Strategy Overview (Developer’s Description, Summarized)
The ORB Master is an MT5 EA built around an Opening Range Breakout (ORB) approach for equity indices (SP500 / US30 / NASDAQ / DAX).
According to the developer, it aims to capture momentum when price breaks above or below the initial range formed shortly after the U.S. and European market opens.
Another stated feature is diversification: multiple strategy variants per index, intended to reduce correlation when run as a portfolio.
How Entries and Exits Are Structured
ORB strategies can capture strong directional moves, but they are also prone to false breakouts.
As a result, this EA tends to rely less on high win rate and more on payoff balance—keeping losses small while aiming for larger wins when conditions align.
This structure can deliver strong risk–reward efficiency when the breakout follows through.
Risk Management (No High-Risk Systems, More Safety Filters)
- No use of high-risk systems like grid or martingale (developer claim)
- Filters to avoid unfavorable conditions (e.g., maximum spread limits)
- Prop-style controls such as pausing trading / closing positions after reaching daily drawdown limits (developer claim)
- News filters intended to avoid major events (NFP, CPI, rate decisions, etc.; developer claim)
- Randomization in entry/exit timing to avoid identical “crowded” execution patterns (developer claim)
Overall, the design appears focused on durability: instead of forcing a high win rate, it adds layers of protection against spreads, news shocks, and sudden moves.
This stability-oriented approach is a strong positive point.

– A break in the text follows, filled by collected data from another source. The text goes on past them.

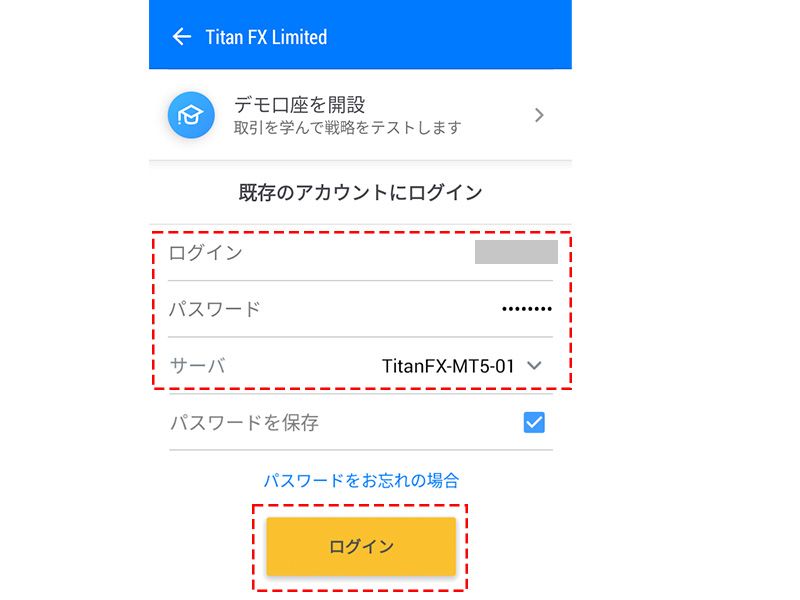Viewport: 800px width, 600px height.
Task: Tap the back arrow in header
Action: tap(182, 37)
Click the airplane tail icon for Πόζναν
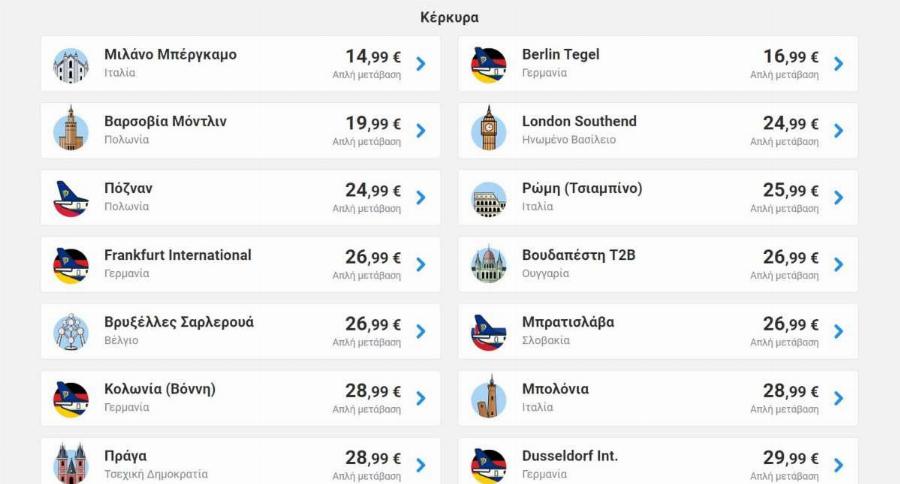The width and height of the screenshot is (900, 484). (71, 198)
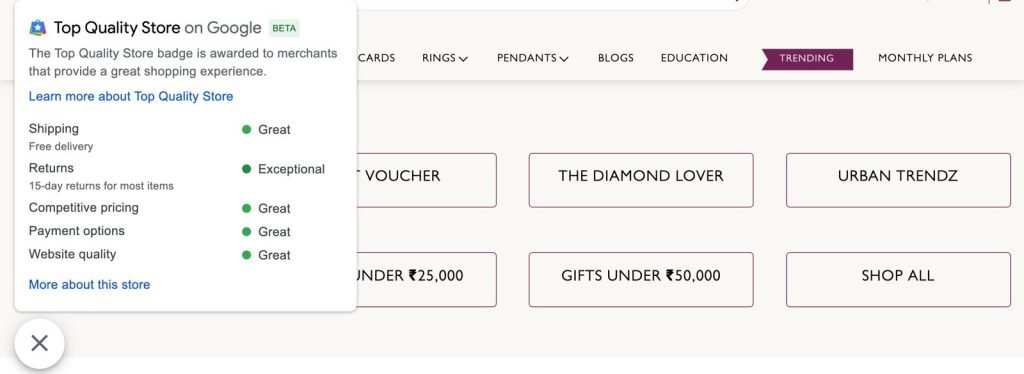Click the green dot beside Exceptional returns

click(x=246, y=169)
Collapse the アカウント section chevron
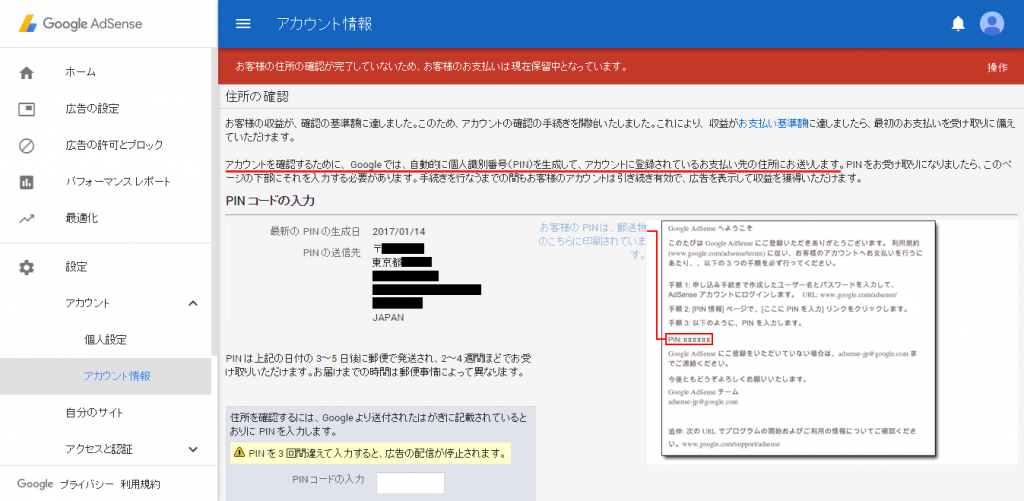The height and width of the screenshot is (501, 1024). [x=193, y=303]
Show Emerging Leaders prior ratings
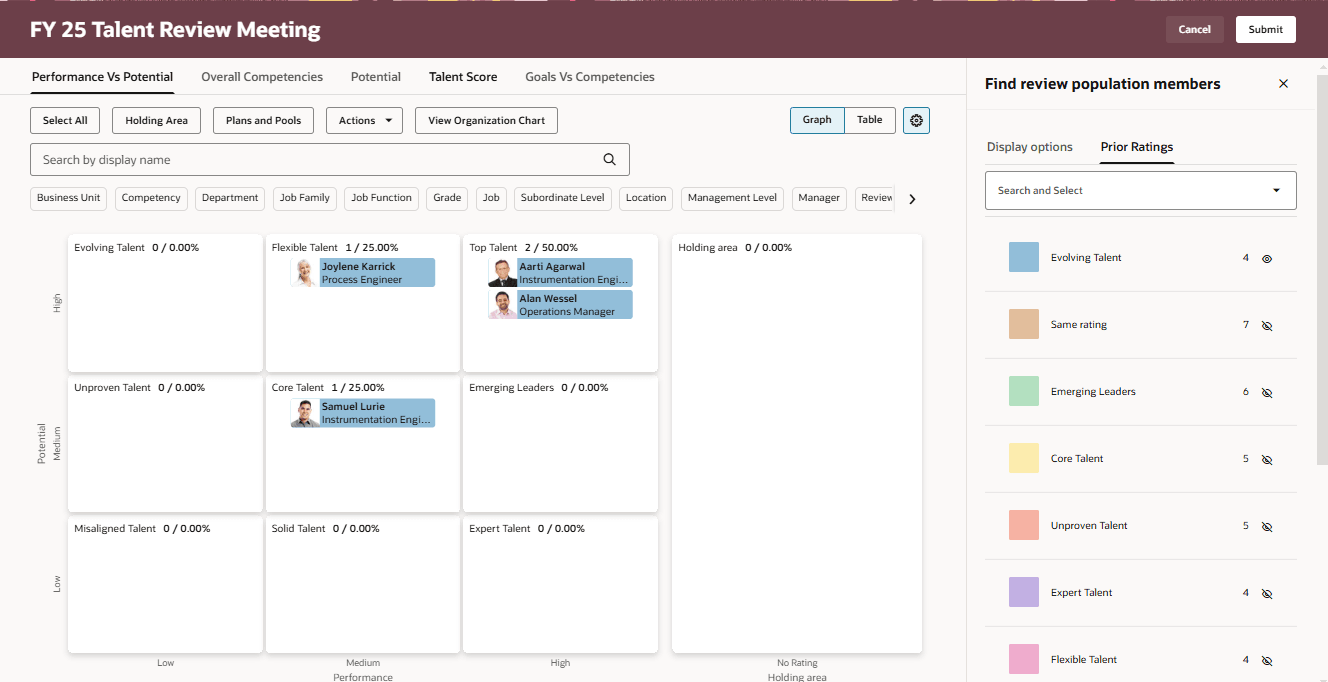The image size is (1328, 682). (1267, 392)
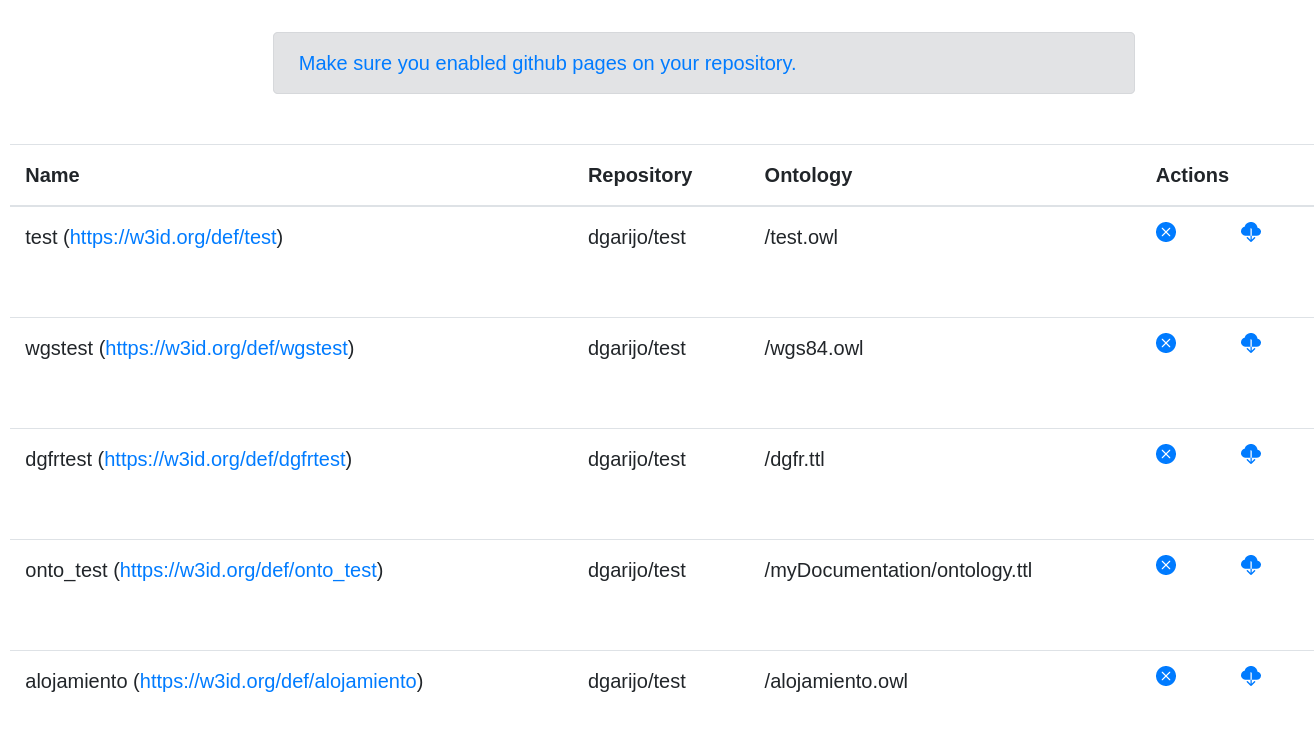
Task: Click cloud download for onto_test
Action: (1251, 565)
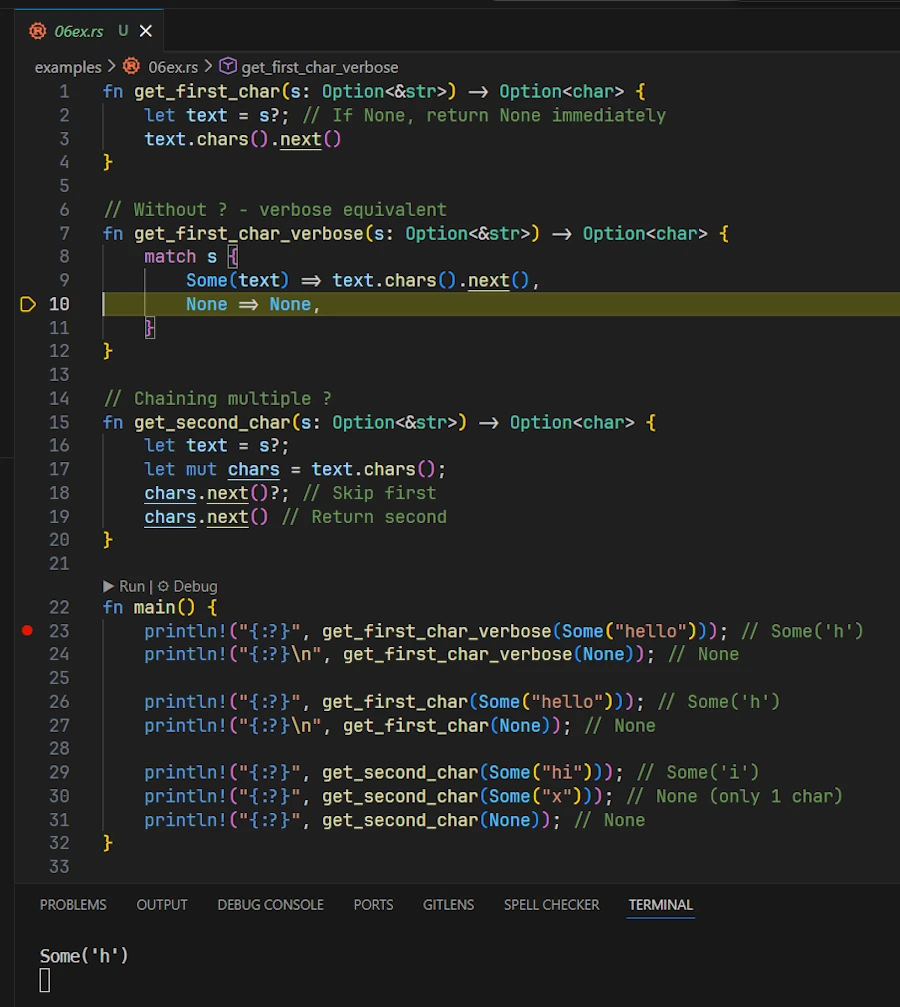Viewport: 900px width, 1007px height.
Task: Select the TERMINAL panel tab
Action: click(x=660, y=904)
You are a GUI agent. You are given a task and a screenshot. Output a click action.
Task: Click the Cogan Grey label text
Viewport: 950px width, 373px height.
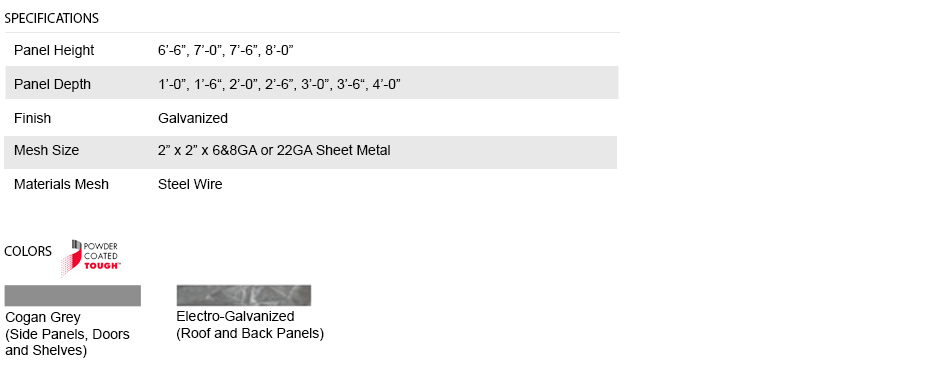(x=42, y=317)
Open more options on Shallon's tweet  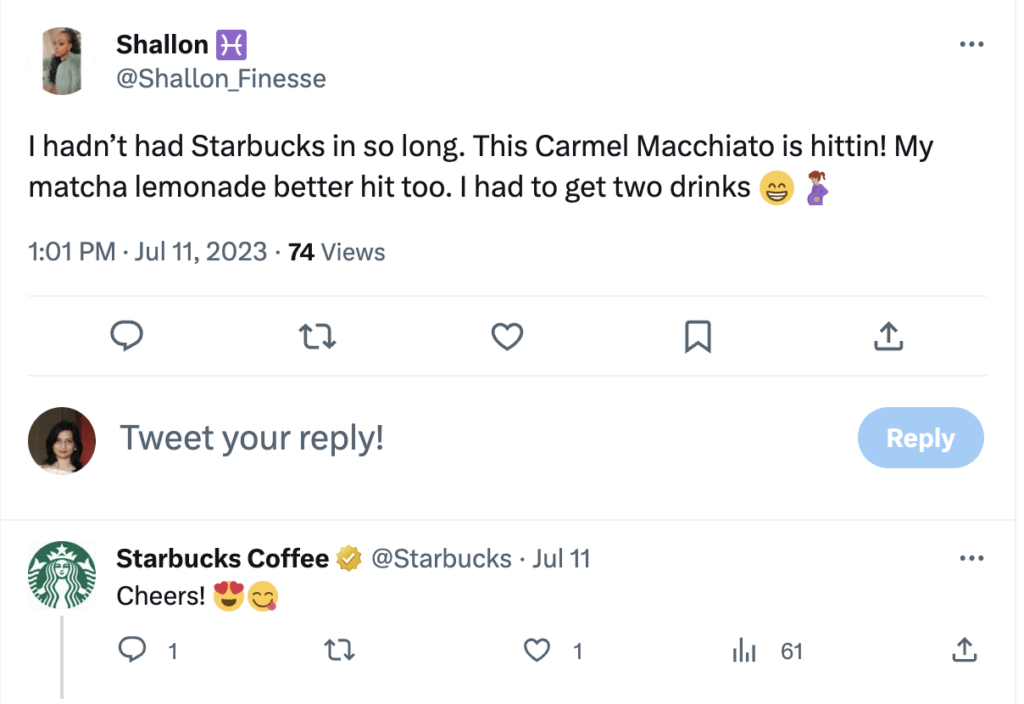[x=971, y=45]
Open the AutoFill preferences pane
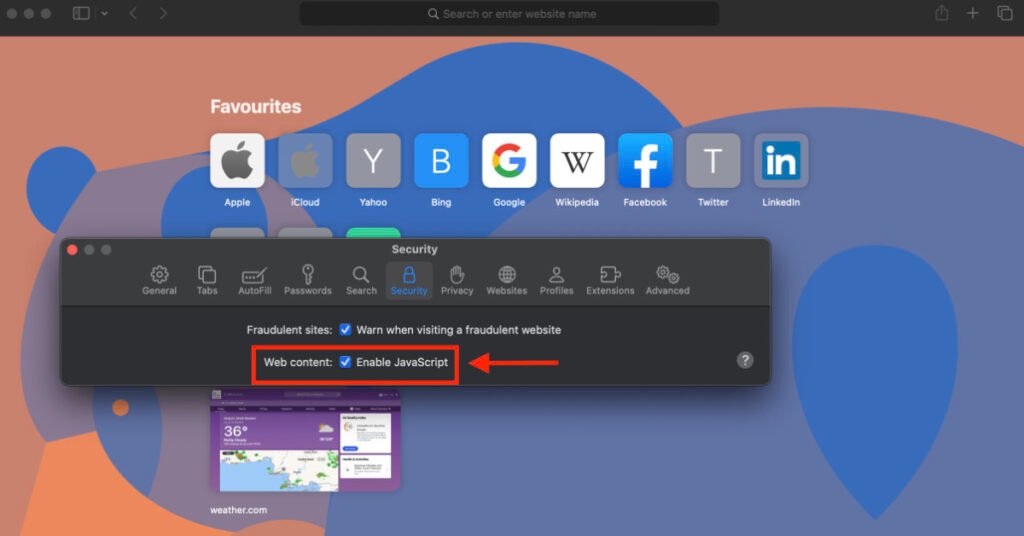Image resolution: width=1024 pixels, height=536 pixels. click(255, 280)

What the Trade-History Charts Suggest (White=Buy, Red=Sell)
In the attached forward trade-history charts, white arrows indicate buys and red arrows indicate sells.
For ORB systems, profitability often comes from “bigger winners and smaller losers.”
On charts, this typically shows up as capturing meaningful moves when a trend follows through, while cutting or limiting damage when price reverses.
Key Caution (Indices + Market Open = Execution Sensitivity)
ORB trades are heavily affected by volatility and spread widening around the market open.
That is why strong backtests do not always translate cleanly into forward performance.
Index CFDs also vary widely by broker—symbol specs, trading hours, spreads, and execution quality—so it’s essential to confirm that your symbol setup and operating conditions match the intended environment.
Overall Verdict / Summary
This review is based on the forward results currently available, my own backtest, and the developer’s description, as of December 16, 2025.
Because the forward history is still short, I avoid overconfidence and focus on clear strengths and what must be monitored next.
Strengths
- Good risk–reward profile: built around payoff balance (small losses, larger wins) rather than win-rate dependency.
- Not reliant on high-risk tactics: the developer states no grid/martingale, and the performance shape appears consistent with that.
- Stability-oriented logic: spread limits, news filters, and daily DD controls emphasize protection (per developer description).
- Diversification concept: multiple indices and strategy variants aim to reduce correlation.
Risks / Limitations
- Short forward record: not enough data yet to confirm long-term reliability.
- Execution sensitivity: ORB around the open is vulnerable to spread widening and slippage.
- Setup complexity: symbol/session differences and preset settings can affect results.
Conclusion (As of Now)
- The risk–reward shape looks promising in both backtest and forward, and the strategy direction is a positive.
- However, with limited forward history, it is too early to declare a proven edge.
- The most reasonable approach is to keep monitoring forward performance for several more months while watching drawdown behavior and execution impacts.
Who This EA May Suit / Not Suit
- May suit: traders who understand index ORB behavior (open-hour volatility, spreads, slippage) and can validate with low lots first.
- May not suit: traders who want to scale up immediately based on short-term forward results alone.
The developer explicitly states this EA uses no grid or martingale. In my backtest, it kept a favorable risk–reward profile, with maximum equity drawdown contained to about 302.79 USD. That said, because ORB trades around the market open, slippage and spread widening remain key risks.